As Lee explained the scheme, I still couldn’t understand how he’d been able to circumvent his own company’s controls. After all, the fees owed to the Minister and the Deputy were significant and yet were never questioned within the company and had somehow survived all audit exercises over the eight-year period they were made. It was then that Lee explained to me that he’d commissioned his supervisor, Gerald Scott, to participate in the scheme. Scott was a UK national who had lived in Tokyo for the last 20 years. He’d signed off on Lee’s proposal to pay Che, agreeing on how the documentation would read and the accounts against which the commission would be charged. As the years passed, Scott became more involved in Lee’s oversight of Meenah and became aware of Lee’s payments to Che.

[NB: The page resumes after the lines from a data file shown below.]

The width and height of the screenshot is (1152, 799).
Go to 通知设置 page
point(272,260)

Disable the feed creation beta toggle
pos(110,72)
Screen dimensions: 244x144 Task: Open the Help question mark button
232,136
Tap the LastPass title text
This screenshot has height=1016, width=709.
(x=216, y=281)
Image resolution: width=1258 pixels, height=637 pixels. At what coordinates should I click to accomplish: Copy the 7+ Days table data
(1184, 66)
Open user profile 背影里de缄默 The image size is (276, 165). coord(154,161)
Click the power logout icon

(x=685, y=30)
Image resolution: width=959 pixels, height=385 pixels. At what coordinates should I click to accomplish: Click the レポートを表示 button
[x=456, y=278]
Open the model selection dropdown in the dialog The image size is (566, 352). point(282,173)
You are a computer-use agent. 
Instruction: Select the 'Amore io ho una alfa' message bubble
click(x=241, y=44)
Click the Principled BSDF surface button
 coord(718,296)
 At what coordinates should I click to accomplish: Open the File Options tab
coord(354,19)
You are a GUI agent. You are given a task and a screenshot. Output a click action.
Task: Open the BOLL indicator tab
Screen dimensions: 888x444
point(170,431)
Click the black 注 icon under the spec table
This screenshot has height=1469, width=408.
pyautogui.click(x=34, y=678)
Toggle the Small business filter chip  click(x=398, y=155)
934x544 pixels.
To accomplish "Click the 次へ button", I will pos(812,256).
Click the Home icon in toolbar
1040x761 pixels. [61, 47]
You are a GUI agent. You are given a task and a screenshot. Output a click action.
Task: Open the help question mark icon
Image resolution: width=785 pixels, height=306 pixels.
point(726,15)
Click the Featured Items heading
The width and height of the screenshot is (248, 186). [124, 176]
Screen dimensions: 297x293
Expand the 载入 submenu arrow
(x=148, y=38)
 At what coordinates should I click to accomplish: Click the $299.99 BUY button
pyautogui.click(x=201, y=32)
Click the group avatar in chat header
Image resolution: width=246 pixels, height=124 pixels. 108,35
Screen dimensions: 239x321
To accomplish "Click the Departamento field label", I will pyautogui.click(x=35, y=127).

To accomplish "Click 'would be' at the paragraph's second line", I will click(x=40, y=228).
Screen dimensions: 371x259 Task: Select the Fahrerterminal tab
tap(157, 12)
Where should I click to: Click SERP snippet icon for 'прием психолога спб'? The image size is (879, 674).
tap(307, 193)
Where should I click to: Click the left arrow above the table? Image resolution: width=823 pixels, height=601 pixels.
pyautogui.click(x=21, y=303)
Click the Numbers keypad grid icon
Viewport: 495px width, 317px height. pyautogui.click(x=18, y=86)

He never objected, and indeed, on one particular occasion, gave his tacit approval to the arrangement. After meeting with Lee, I arranged an interview with Scott, who also initially denied knowledge of, and participation in, the scheme. Similarly, he too ultimately acknowledged awareness when presented with several incriminating emails.
Perhaps the most impactful interview was of a lower-level administrative officer in the company responsible for processing payment invoices. When I presented the payment request Lee had submitted seeking approval of the commission payment and the transfer, I asked the woman whether she in fact knew something was amiss, and that Lee was seeking authorization for something improper. The woman bowed her head and then nodded – all in front of the company’s new lawyers – a major international law firm with an office in Singapore. Their faces turned white.
As my investigation neared its end, I presented my findings to SGC’s parent company, which was Japanese. Surprisingly, both Scott and Lee, as well as many of the parent company’s executives and employees, expressed the greatest concern about the possibility for prosecution under the FCPA, rather than any other form of punishment. Indeed, it was the only question raised. Perhaps their questions and concerns were based on their knowledge of my prior DOJ experience, or the reputation of the FCPA generally in the region. Nevertheless, no one expressed a concern about facing Singaporean, Japanese or Cambodian charges; the FCPA was by far their biggest fear. A secondary concern for SGC’s parent was debarment from future government bidding. However, because Cambodia and the region still required SGC to supply a large quantity of LLINs, the company received only a temporary suspension. Lee and Scott were terminated, but the main cost to the company was the funds spent on legal fees.
The Global Fund’s final report also focused on answering the question of how the scheme could have lasted as long as it did in one of the largest public companies in the region. Administrative officers in the company responsible for processing Meenah’s payments knew something was wrong with the payment authorizations Lee had submitted, but failed to raise the issue for fear of reprisal. We found that the company had put in place only a very basic compliance program: one paragraph in its HR manual devoted to anti-corruption, accompanied by some anti bribery language in the incoming new employee welcome packet. The company did not have a Chief Compliance Officer, nor any official designated with such duties or responsibilities. We concluded that anti-corruption compliance simply was not a priority in either company.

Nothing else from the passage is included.